Как всегда, озаренная рассказами о кружке, Лида по неосторожности проболталась: все эти дни на карниз спальни прилетали три чайки. Сидели перед окном. Смотрели вглубь комнаты, будто ждали его возвращения с минуты на минуту. И это казалось хорошим предзнаменованием… Почему-то про чаек капитан слушал внимательно. Слушал и замирал, слушал и мерз, не решаясь задать вопрос: неужели все и вправду неважно с его здоровьем? И Лида осведомлена, знает прекрасно, но изо всех сил старается скрыть, хотя нисколечко не умеет притворяться. И никогда не умела. Совсем не актриса. В том числе и за эту непосредственность, за простоватую безыскусность он когда-то отличил ее от стайки жеманных подруг. Как-то сразу доверился ей, раскрылся, а потом уж и полюбил – неожиданно, безбрежно.
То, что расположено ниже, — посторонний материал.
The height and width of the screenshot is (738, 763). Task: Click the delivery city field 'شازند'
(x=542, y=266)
Между делом, как будто слегка извиняясь, Лида обмолвилась, что сын взялся за вторую работу. Теперь три раза в неделю сторожит спортивно-оздоровительный центр. «Дня не прошло, – тихо жаловалась она, – на руках пошли экземы от хлорки бассейна…» Ничего не сказав в ответ, капитан через силу влил в себя бледненький чай, который ему настоятельно советовал доктор. Едва подкрашенный и безвкусный, от какого любая проворная мысль впадает в спячку, зато сердце бьется спокойно и давление не скачет. Изученную до мелочей, изведанную годами радость возвращения домой заглушила незнакомая тревога: хотелось зажмуриться, ничего не слышать, ничего не подмечать, чтобы цепь мелких штришков и нечаянных догадок не привела к обоснованным подозрениям. Вроде того, что Лида напугана. Или даже так: она ждала худшего, она почти смирилась. Но обратный отсчет все-таки удалось приостановить, и теперь худшее отложилось на время. Неужели эта чертова глубоководная мина его внутренностей делает жилки Лиды дребезжащими, а ее увядающую кожу – почти прозрачной. Она так напряжена, будто держит на голове серебряный поднос, уставленный бокалами на тоненьких ножках. Стараясь изо всех сил сохранять равновесие, опасаясь пошевелиться, она медленно и плавно струится по коридору. Держит спину очень прямо. Избегает резких движений. Сдерживает слова. Но как будто слышен тоненький перезвон бокалов, похожий на далекий плач. И дом заранее начал копить следы отсутствия хозяина, сгущающиеся признаки его исчезновения. Иначе к чему бы Лиде так угодливо, почти виновато укутывать капитана в синий плед? Будто он – обездвиженный ревматизмом пенсионер. Или обессиленный юноша-туберкулезник. Иначе к чему, некрасиво зачесав волосы назад, она легонько опускается на край дивана и незнакомо, трепетно гладит тыльной стороной ладони его щетинистую щеку. А потом, с тем же шатким серебряным подносом на голове, сгорбленная и притихшая, сосредоточенно роется в секретере, разыскивает отложенные до его приезда газетки, а на самом деле, вполне возможно, пытается скрыть слезы и дрожь.

3

Оставшись в комнате один, он развернул газету посередине и заглянул сквозь строки в безбрежную неизвестность. Его обычно улыбчивое, заразительно-лучистое лицо мигом опало, натянутая ухмылка расплавилась, обезоружив растерянную обескровленную личину. Там, в больнице, капитан не сомневался: дома он мигом обретет ощущение берега, как всегда, станет устойчивым и квадратным, несокрушимо живучим, умеющим везде и всюду находить опоры. Но ничего подобного не произошло. Он растерянно моргал, заслонившись газетой. И сокрушенно признал, что теперь даже ожидает, настороженно и покорно готов улавливать новые доказательства в пользу «временной остановки пускового механизма» чертовой глубоководной мины. Весьма неопределенной. Для всех неожиданной. А значит, готов покориться безысходности, принять ее и ждать худшего.